I’m very fond of dithering and ditherers. It’s nice when a moment of indecision creates a crack of sunlight in the solid grey cloud of our fast-paced lives.

I savour those few minutes of pondering the smaller choices – shall I have the M&S calorie-controlled hot pot ready meal for supper, or shall I just eat rice pudding from the can with a fork again?

At the weekend, shall I rise early and go for a swim before breakfasting on freshly squeezed orange juice while reading the newspapers, or shall I sleep in until my pyjamas turn into a skin graft?

These brief moments of inconsequential debating form the most pleasant part of my day. When we’re gripped by indecisiveness we’re actually revelling in having choices.

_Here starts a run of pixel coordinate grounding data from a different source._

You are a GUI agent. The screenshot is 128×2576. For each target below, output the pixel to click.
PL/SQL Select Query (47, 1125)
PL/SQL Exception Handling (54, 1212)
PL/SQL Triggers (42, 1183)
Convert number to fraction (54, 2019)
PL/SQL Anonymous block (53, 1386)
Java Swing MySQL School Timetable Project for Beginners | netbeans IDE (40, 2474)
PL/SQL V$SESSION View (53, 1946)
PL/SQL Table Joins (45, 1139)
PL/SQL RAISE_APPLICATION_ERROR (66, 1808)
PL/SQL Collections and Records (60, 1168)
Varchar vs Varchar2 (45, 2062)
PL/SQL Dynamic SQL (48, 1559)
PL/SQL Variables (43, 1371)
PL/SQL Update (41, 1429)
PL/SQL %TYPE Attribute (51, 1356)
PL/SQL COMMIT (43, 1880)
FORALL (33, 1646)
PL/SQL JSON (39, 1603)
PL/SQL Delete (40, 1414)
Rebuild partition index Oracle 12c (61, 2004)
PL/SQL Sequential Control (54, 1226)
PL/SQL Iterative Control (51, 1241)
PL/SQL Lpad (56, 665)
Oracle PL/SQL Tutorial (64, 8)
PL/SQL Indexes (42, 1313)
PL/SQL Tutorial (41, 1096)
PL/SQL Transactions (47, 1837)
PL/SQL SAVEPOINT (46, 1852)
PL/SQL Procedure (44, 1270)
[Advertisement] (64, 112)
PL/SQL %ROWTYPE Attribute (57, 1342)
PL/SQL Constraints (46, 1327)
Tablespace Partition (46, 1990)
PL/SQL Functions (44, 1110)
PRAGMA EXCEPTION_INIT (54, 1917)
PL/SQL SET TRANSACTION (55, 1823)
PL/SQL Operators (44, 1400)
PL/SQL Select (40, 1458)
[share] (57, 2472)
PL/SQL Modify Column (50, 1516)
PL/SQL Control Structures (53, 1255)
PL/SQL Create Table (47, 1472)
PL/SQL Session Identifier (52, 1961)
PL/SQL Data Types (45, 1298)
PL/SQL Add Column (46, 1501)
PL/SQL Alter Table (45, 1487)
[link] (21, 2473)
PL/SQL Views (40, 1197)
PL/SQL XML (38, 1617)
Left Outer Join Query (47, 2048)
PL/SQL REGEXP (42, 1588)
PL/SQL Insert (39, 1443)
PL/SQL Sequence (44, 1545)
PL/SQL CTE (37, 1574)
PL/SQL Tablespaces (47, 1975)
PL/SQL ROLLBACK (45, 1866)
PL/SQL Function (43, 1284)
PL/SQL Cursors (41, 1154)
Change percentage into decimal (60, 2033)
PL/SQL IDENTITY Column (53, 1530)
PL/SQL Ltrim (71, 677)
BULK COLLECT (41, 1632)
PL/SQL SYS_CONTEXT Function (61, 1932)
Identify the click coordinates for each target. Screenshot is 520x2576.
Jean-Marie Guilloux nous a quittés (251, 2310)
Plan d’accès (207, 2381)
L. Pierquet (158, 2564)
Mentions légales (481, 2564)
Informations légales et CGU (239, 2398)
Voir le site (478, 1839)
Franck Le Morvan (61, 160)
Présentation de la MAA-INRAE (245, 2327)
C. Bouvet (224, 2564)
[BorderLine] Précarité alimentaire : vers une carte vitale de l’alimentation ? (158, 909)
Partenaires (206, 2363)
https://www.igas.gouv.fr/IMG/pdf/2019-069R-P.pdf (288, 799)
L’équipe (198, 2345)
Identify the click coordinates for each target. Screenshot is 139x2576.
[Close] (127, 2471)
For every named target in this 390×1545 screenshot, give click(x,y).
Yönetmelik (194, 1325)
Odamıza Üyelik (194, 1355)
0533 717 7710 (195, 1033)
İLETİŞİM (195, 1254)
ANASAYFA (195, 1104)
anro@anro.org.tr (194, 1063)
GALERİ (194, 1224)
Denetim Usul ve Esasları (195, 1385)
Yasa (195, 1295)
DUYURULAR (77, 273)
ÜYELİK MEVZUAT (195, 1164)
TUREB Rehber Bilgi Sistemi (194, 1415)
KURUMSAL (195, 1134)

If I still have a choice between what to eat for lunch, then I still have a choice about what to do with my life.

Shall I quit work? Move back to London?

Do sweat the small stuff, because it’s training for the big stuff.

But there is a time and a place for dithering and it is not when your hesitancy distresses others.

Do not be the Cappuccino Princess who changes her order from latte, to espresso, to hot chocolate, to a Frappuccino at 10 past midnight on a Thursday.

Not when the last train is due in six minutes and queuing commuters are anxiously tapping their Oyster cards on the counter behind you.

That is not the time to wonder whether you might like hazelnut syrup. That is the time to order a coffee and go. There is no hesitation over this. The Cappuccino Princess made me miss my train home. And no-one in that queue needed to dither over what they thought of her.